Selected excerpt
====================
The mice were euthanized 7 days after one i.d. immunization at the tail base and the spleen was collected from each mouse. A single-cell suspension was prepared. Red blood cells were lysed with ACK lysis buffer (150 mM NH₄Cl, 10 mM KHCO₃, 0.1 Na₂EDTA. The cells were washed with RPMI 1640 and resuspended in R-10 medium (RPMI 1640 medium supplemented with 10% fetal calf serum, 100 units/mL penicillin, and 100 μg/mL streptomycin). Splenocytes were plated in 96-well plates at a density of 2 × 10⁶ cells/well/200 μL. OVA257-264 peptide, OVA323-339 peptide, OVA full protein, HEL107-116 peptide, and HEL full protein 5 μg/mL (final) were added to the cell cultures overnight, incubated at 37°C in 5% CO₂ incubator. Following centrifugation, the supernatant was collected and examined using mouse interferon-gamma ELISA (Mouse IFN-γ DuoSet ELISA kits; R&D Systems, Minneapolis, MN, USA).

Serum and antibody titer

Mice were anesthetized using isoflurane 7 days following one i.d. immunization at the tail base. Blood was collected using heparin-coated microcapillaries and centrifuged (6,500 × g, 20 min). The levels of OVA-specific antibody in the plasma were determined using ELISA. All 96-well plates were coated with 100 μg/mL OVA or standard antibodies (total IgG: MBL, Woburn, MA, USA; IgG1 and IgG2c: Southern Biotech, Birmingham, AL, USA) in carbonate buffer (pH 9.6). The wells were blocked with Blockace (KAC Co., Ltd., Kyoto, Japan). Diluted plasma obtained from immunized mice was incubated on the antigen-coated plates. After washing, either goat anti-mouse total IgG, IgG1, or IgG2c conjugated horseradish peroxidase (HRP; Southern Biotech) was added. The mixture was incubated for 2 h at room temperature. After additional washing, the plates were incubated with 3,3′,5,5′-tetramethylbenzidine (TMB; KPL) for 5–15 min. The reaction was stopped with 2N H₂SO₄ and the absorbance was measured at 450 nm.

Interaction between protein and aluminum salt, or D35 and aluminum salt

Soluble protein (10 μg) or protein (10 μg) plus aluminum salt (40 μg) mixtures were centrifuged at 5000 rpm for 3 min. The non-binding protein concentration in the supernatant was measured using a Qubit Protein Assay Kit (Thermo Fisher Scientific, Waltham, MA, USA). Similarly, the D35 (10 μg) plus aluminum salt (40 μg) mixture was centrifuged at 5000 rpm for 3 min. The non-binding nucleic acid concentration in the supernatant was measured using a NanoDrop 2000c device (Thermo Fisher Scientific).
====================
Supplied information
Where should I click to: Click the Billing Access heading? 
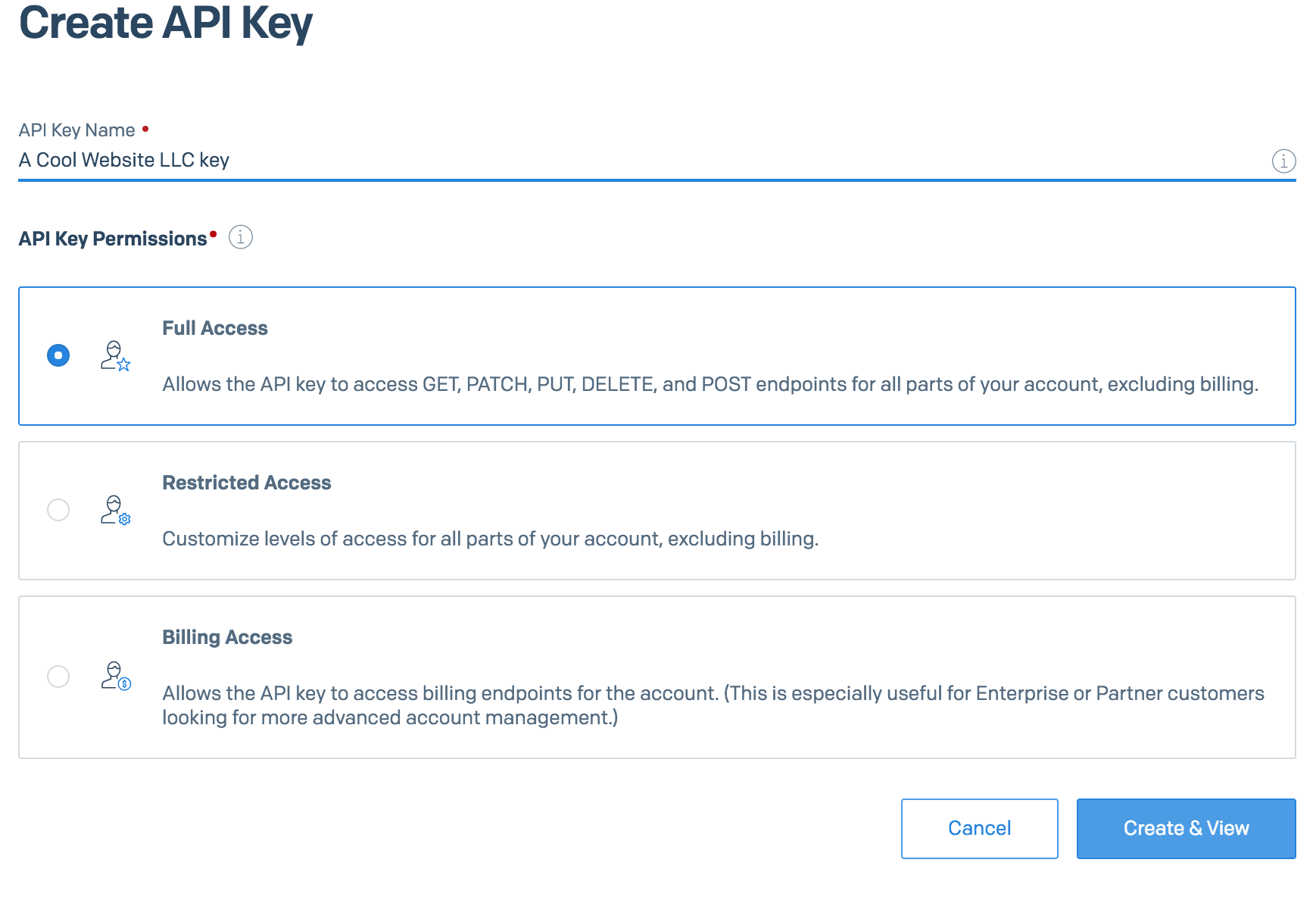pos(227,637)
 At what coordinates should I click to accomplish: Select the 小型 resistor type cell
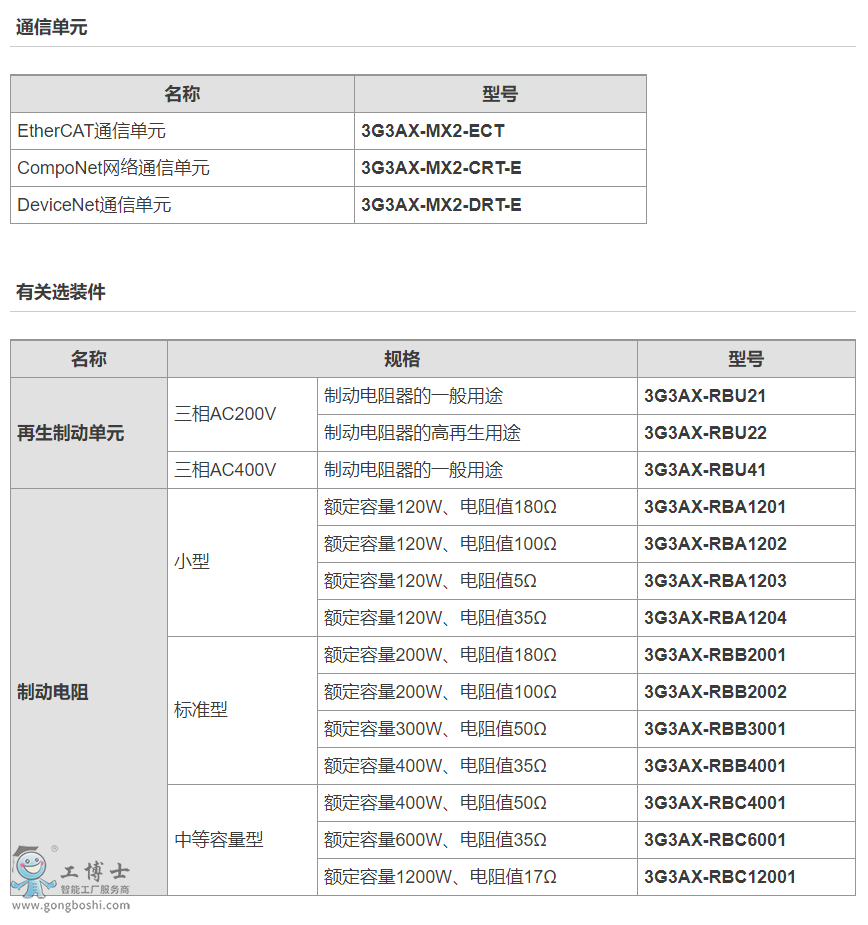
====================
Tasks and exercises
(1) From the methods excerpt, write out the passage starting with "Interaction between protein" and going on through "(Thermo Fisher Scientific).".
(2) According to the methods excerpt, at what wavelength was absorbance measured in the antibody ELISA?
(3) List every peptide or protein that the methods excerpt says was added to the splenocyte cultures overnight.

Task-by-task solutions
(1)
Interaction between protein and aluminum salt, or D35 and aluminum salt

Soluble protein (10 μg) or protein (10 μg) plus aluminum salt (40 μg) mixtures were centrifuged at 5000 rpm for 3 min. The non-binding protein concentration in the supernatant was measured using a Qubit Protein Assay Kit (Thermo Fisher Scientific, Waltham, MA, USA). Similarly, the D35 (10 μg) plus aluminum salt (40 μg) mixture was centrifuged at 5000 rpm for 3 min. The non-binding nucleic acid concentration in the supernatant was measured using a NanoDrop 2000c device (Thermo Fisher Scientific).

(2) 450 nm

(3)
- OVA257-264 peptide
- OVA323-339 peptide
- OVA full protein
- HEL107-116 peptide
- HEL full protein